Третья история должна была рассказать о побеге заграничном, но она родилась, и стало ясно, что ей больше подходит другое имя – то ли «Побег в семейное прошлое», то ли просто «Сказка». Получилась еще одна – третья – сказка для повзрослевших девочек, не переставших верить в чудеса.

Глава 1. Три, два, один …

– Новые туфли хочется всегда…

После этих слов очередная моя девушка стала «очередной бывшей». Я больше не стал ничего выяснять. Я просто не мог. Я устал. Она всегда смотрит на меня влюбленными глазами. Одинаково влюбленными в любом настроении и в любое время суток. Закрывает глаза она только в двух случаях: когда делает любовь и когда говорит, что хочет новые туфли.

В этот раз, думал, обойдется. В этот раз – это с ней. Уже начал верить, что эта влюблена именно в меня, а не в мою способность финансировать покупку ей туфель. И вдруг – такой удар. Под дых. Вскипел не сразу. Вот что значит опыт! Я даже решил выяснить, разобраться: возможно, зря я так остро воспринимаю эту «песню» про туфли. И очень мирно спросил:

– Тебе нечего носить?

– Есть.

– Тогда зачем? Зачем тебе сейчас новые туфли?

Она так противно закатила глаза, расплылась в омерзительно-блаженной улыбке и выдала с придыханием:

– Новые туфли хочется всегда…

Я сказал про себя: «Б… благодарю за нежную дружбу… я буду помнить тебя всегда. Или долго. Или как получится». И разжаловал ее в «бывшие». Вышел из квартиры и направился к своей машине. Решил отсидеться несколько дней на даче. Ключи от дачи у родителей. К ним и поехал. Надо было придумать, как бы технично и без лишних слез вывезти «влюбленные глаза» со всеми еёными вещами из моей квартиры. И, по возможности, без моего участия.

До родительского дома езды всего ничего – минут десять, так что, заходя в квартиру, я еще не успел остыть. Отца не было дома. Меня встретила мама.

– Мам, хоть ты ответь мне на вопрос: почему им всем нужны туфли? Почему я никогда не видел этих безумных сцен между тобой и отцом?

– Здравствуй, сын! – мама поцеловала меня. – Я тоже очень рада тебя видеть.

– Ма, прости! Я в бешенстве! И с каждым новым разом бешенство усиливается!

– Вижу. Чай будешь?

– Буду, я ключи от дачи попросить хочу – поживу там несколько дней, пока не придумаю, как квартиру от жилицы освободить.

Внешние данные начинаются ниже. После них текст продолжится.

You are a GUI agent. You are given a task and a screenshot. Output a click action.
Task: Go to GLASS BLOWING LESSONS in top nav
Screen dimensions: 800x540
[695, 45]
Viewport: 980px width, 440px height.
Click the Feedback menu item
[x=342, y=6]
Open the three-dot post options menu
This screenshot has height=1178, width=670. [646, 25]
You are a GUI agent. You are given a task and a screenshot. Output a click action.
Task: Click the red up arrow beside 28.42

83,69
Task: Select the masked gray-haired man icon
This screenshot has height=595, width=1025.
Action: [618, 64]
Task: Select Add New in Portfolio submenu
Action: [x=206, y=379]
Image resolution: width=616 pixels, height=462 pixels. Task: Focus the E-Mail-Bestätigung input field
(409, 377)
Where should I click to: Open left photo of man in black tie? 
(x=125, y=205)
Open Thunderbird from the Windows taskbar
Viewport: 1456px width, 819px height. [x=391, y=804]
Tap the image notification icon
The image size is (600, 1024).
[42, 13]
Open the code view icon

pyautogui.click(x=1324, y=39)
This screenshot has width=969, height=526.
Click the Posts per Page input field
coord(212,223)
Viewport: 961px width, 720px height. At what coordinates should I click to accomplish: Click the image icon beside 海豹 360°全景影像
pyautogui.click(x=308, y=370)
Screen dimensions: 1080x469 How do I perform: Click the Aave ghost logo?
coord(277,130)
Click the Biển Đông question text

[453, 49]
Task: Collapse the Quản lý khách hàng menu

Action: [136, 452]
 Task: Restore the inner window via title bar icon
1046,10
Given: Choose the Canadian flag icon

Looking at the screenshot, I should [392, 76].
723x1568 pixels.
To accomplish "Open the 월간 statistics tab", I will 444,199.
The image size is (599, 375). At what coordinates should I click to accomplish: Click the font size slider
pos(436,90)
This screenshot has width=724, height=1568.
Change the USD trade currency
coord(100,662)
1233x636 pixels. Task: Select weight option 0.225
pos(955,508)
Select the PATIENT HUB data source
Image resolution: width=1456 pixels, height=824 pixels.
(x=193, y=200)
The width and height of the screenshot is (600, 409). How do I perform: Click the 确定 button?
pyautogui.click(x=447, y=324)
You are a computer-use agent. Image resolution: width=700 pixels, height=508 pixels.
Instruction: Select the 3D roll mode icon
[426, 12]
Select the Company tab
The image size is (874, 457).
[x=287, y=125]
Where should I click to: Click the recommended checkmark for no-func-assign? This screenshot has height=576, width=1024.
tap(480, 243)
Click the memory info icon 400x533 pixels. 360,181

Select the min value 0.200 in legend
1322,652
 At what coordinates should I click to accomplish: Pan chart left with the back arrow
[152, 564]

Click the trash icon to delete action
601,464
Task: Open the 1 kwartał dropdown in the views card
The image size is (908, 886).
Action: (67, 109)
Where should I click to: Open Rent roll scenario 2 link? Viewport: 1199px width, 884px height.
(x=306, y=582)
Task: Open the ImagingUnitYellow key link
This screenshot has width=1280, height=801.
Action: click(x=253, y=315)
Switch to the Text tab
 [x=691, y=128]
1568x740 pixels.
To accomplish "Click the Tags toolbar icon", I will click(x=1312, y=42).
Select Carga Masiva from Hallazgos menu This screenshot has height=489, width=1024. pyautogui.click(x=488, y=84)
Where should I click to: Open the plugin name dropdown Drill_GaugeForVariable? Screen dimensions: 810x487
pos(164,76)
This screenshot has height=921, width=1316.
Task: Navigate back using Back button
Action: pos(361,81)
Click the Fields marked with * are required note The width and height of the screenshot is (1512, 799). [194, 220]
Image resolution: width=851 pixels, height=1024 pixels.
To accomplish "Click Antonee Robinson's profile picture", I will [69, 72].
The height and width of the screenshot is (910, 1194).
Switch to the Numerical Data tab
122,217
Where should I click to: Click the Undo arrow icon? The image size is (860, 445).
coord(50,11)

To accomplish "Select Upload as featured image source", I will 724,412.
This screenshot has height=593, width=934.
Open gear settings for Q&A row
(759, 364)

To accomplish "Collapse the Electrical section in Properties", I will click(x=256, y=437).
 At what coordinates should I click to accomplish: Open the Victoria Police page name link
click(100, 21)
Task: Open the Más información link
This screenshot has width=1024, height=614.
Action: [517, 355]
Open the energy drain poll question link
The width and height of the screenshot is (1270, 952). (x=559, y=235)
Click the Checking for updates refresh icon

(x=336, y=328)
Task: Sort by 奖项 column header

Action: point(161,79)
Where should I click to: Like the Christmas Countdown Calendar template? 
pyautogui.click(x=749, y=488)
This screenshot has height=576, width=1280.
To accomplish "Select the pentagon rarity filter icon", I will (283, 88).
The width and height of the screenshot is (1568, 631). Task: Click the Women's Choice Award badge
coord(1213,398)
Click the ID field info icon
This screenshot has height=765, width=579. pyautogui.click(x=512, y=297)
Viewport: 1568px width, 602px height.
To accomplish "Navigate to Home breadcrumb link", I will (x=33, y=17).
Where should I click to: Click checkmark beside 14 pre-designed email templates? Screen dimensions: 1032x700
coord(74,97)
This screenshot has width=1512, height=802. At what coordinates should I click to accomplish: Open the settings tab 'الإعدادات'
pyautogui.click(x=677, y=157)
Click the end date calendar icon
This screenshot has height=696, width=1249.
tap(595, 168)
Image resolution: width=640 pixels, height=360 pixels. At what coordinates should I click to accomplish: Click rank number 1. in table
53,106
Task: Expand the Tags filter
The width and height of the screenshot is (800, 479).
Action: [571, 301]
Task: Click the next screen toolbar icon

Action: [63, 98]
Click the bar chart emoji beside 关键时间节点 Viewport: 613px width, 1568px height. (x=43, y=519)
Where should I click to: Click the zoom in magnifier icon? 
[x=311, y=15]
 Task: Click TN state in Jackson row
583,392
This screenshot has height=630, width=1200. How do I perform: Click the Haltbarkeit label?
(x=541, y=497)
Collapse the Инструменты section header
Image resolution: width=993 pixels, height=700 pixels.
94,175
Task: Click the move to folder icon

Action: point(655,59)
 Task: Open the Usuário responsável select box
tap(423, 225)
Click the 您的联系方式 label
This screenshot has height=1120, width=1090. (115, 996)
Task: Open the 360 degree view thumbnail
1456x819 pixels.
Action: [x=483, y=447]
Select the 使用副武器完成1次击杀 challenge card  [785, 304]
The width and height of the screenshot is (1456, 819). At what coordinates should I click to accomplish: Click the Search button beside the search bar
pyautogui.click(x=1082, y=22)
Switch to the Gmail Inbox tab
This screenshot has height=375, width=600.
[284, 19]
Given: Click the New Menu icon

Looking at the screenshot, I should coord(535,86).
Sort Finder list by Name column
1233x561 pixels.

– Не торопишься ли с выводами?

– Мам! Ну, почему?

– Потому что отец научился относиться к этому вопросу терпимо еще до твоего рождения, сын. Туфли – это такая мелочь… если есть с чем сравнивать.

Мама вышла из кухни и вернулась буквально через минуту с коробкой в руках.

– Мам… – я почти простонал, потому что понял: сейчас из коробки извлекут туфли.

Мама пожалела меня и достала только чек, который свидетельствовал, что туфли были куплены вчера.

– А предыдущие новые я купила десять дней назад. Сын, – мама посмотрела на меня пристально, но как-то по-новому, – новые туфли хочется всегда.

Я застонал нешуточно.

– Да-да-да! Новые туфли хочется всегда! И это лучше, сын, чем хотеть новое что-то другое или кого-то другого. У девушек со свободным сердцем или головой (не все любят сердцем) ведущее желание другое – не туфли. Если девушка просит у тебя туфли – возрадуйся и расслабься. Ее сердце или голова крепко заняты, и, скорее всего, тобой.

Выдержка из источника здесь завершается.